▶ **What is needed**
Write out every entry below word for word, with no changes.

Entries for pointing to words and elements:
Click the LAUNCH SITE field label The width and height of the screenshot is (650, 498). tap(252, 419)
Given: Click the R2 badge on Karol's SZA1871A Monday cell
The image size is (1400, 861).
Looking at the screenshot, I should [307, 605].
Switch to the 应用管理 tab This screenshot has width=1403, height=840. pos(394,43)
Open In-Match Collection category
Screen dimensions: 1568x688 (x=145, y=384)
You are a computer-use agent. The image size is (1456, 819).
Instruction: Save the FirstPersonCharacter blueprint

▶ **Completed exercise**
Click the LAUNCH SITE field label The width and height of the screenshot is (650, 498). tap(252, 419)
Given: Click the R2 badge on Karol's SZA1871A Monday cell
The image size is (1400, 861).
Looking at the screenshot, I should [307, 605].
Switch to the 应用管理 tab This screenshot has width=1403, height=840. pos(394,43)
Open In-Match Collection category
Screen dimensions: 1568x688 (x=145, y=384)
You are a computer-use agent. The image size is (1456, 819).
Instruction: Save the FirstPersonCharacter blueprint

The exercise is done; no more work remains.